UBS Group AG goes on trial in Paris on Monday following accusations of encouraging rich clients to stash cash overseas to evade French taxes by deploying tactics “worthy of James Bond.”
The Zurich-based lender dispatched bankers across the border to seek out new clients even though they lacked the paperwork—a banking license or European passport—to offer such services in France, the lead investigator wrote in the indictment ahead of the trial which starts on Monday afternoon.
When they came over from Switzerland to France UBS bankers allegedly took several steps, described in the prosecution’s opinion on the case as akin to 007 techniques and listed in a “security risk governance” manual, to avoid detection by authorities. They used encrypted computers, had business cards without the lender’s logo and were told to switch hotels regularly, according to prosecutors.
UBS also allegedly helped clients to launder money they hadn’t declared to French authorities. The bank—which risks billions of euros in fines if found guilty—has consistently denied any wrongdoing.
UBS’s French unit, UBS France SA as well as several top executives including Dieter Kiefer, the former head of UBS Group AG’s wealth management for Western Europe, will also stand trial for their alleged roles in the case. The defence teams for UBS and its French unit are expected to raise procedural issues concerning the indictment at the onset of the trial.
The UBS case is part of a French crackdown on tax fraud operated via Switzerland that’s seen the conviction of a former minister and a EUR 300 million ($345 million) settlement with HSBC Holdings Plc last year. The seven-year-old case began with a whistle blower report and culminated in 2014 with UBS being forced to post a EUR 1.1 billion bond to cover any potential penalties—an amount even the European Court of Human Rights didn’t consider unfair.
It’s coming to court after settlement talks between UBS and French authorities broke down in March 2017 over the size of the fine.
“After more than six years of legal proceedings, we will finally have the opportunity to respond to the often-unfounded allegations that were frequently leaked to the media, in clear violation of the presumption of innocence and the legal confidentiality of the process,” UBS said in an emailed statement.
“The bank intends to firmly defend its position. Out of respect for the French judicial institutions, we will not argue our case in public before the trial begins, but reserve our arguments for the court,” UBS added.
Julia Stasse, a lawyer for Kiefer, declined to immediately comment.
Investigators say UBS bankers organised client events in France, including golf tournaments, hunting outings and art exhibitions, to encourage residents to move undeclared assets to Switzerland, according to a summary of prosecutors findings.
To calculate the basis for any fine in the French case, authorities set out to estimate the depth of the tax fraud. In one estimation, investigators say French citizens may have stashed EUR 9.8 billion in undeclared offshore funds under the Swiss bank’s management—putting the maximum fine at half that amount or EUR 4.9 billion.
Kepler Cheuvreux analyst Jacques-Henri Gaulard says the HSBC precedent—where the amount of concealed assets was more than five times smaller than in the UBS case—suggests the fine could reach CHF 2.2 billion ($2.2 billion).
Still, other analysts have pointed to a smaller sum. A settlement "in the same range" as HSBC would be taken well by the market, JPMorgan Chase & Co. analysts led by Kian Abouhossein wrote in a note to clients.
UBS had CHF 567 million of provisions for litigation and other regulatory matters at its wealth management unit as of the end of June. The bank doesn’t break out how much of that number is dedicated to Monday’s case.

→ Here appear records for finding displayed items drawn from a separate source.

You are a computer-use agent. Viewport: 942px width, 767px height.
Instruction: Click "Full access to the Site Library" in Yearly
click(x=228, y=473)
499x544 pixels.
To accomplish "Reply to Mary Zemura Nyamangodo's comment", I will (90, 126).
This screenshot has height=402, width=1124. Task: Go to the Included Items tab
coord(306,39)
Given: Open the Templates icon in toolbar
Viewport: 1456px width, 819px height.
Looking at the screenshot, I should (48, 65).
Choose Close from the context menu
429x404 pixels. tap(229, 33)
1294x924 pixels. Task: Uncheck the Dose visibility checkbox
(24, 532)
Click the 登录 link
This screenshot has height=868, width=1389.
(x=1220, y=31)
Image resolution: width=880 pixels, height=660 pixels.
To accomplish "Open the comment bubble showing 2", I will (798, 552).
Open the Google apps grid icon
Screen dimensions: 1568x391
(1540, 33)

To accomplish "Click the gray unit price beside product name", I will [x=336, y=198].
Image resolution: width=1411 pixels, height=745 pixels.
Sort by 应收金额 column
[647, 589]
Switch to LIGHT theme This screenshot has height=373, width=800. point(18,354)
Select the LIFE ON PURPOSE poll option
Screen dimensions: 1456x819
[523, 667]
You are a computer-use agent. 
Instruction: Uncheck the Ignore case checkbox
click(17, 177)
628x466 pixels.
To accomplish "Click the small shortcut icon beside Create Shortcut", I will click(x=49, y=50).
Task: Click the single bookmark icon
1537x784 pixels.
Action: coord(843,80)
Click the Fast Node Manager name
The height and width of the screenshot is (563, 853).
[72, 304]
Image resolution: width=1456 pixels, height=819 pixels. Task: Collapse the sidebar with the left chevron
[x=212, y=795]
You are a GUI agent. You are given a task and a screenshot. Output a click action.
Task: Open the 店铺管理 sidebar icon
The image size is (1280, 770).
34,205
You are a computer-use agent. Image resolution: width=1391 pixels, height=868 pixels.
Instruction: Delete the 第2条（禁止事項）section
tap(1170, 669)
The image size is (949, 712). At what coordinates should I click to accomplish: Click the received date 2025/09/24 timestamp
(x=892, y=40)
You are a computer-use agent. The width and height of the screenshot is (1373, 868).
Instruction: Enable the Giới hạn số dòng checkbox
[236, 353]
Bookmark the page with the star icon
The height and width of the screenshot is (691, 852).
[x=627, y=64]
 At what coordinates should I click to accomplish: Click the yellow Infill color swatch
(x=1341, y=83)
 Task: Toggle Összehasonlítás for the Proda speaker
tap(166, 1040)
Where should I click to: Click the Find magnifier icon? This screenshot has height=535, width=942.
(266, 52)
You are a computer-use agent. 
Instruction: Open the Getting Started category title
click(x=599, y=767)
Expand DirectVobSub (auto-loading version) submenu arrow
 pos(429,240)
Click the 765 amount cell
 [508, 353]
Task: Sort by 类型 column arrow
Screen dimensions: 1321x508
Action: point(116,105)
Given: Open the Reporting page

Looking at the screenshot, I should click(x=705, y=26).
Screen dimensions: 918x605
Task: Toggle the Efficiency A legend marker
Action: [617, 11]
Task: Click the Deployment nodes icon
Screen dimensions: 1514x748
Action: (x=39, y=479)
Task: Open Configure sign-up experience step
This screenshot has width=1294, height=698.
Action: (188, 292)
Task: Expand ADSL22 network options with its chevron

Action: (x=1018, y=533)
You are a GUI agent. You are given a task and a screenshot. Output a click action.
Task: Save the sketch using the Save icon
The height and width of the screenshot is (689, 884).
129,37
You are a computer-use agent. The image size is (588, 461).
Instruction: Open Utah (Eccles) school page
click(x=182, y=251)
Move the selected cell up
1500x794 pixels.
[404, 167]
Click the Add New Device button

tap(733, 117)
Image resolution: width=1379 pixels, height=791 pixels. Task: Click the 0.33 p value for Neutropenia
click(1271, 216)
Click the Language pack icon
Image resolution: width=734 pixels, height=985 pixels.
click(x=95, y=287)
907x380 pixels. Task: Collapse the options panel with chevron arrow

UBS already paid $780 million in 2014 to avoid US prosecution in a similar tax probe after admitting it helped thousands of clients in the country cheat the Internal Revenue Service.
The French tax case is one of two big legal issues still weighing over UBS. The lender is among several big banks that have yet to settle disputes in the US over sales of toxic mortgage securities in the years before the financial crisis.
Shareholder group Glass Lewis & Co singled out the cases in an emailed report earlier this year, saying the failure to reach settlements is likely to continue to be a significant cause of concern for many shareholders.
The trial is set to last for six weeks until 15 November.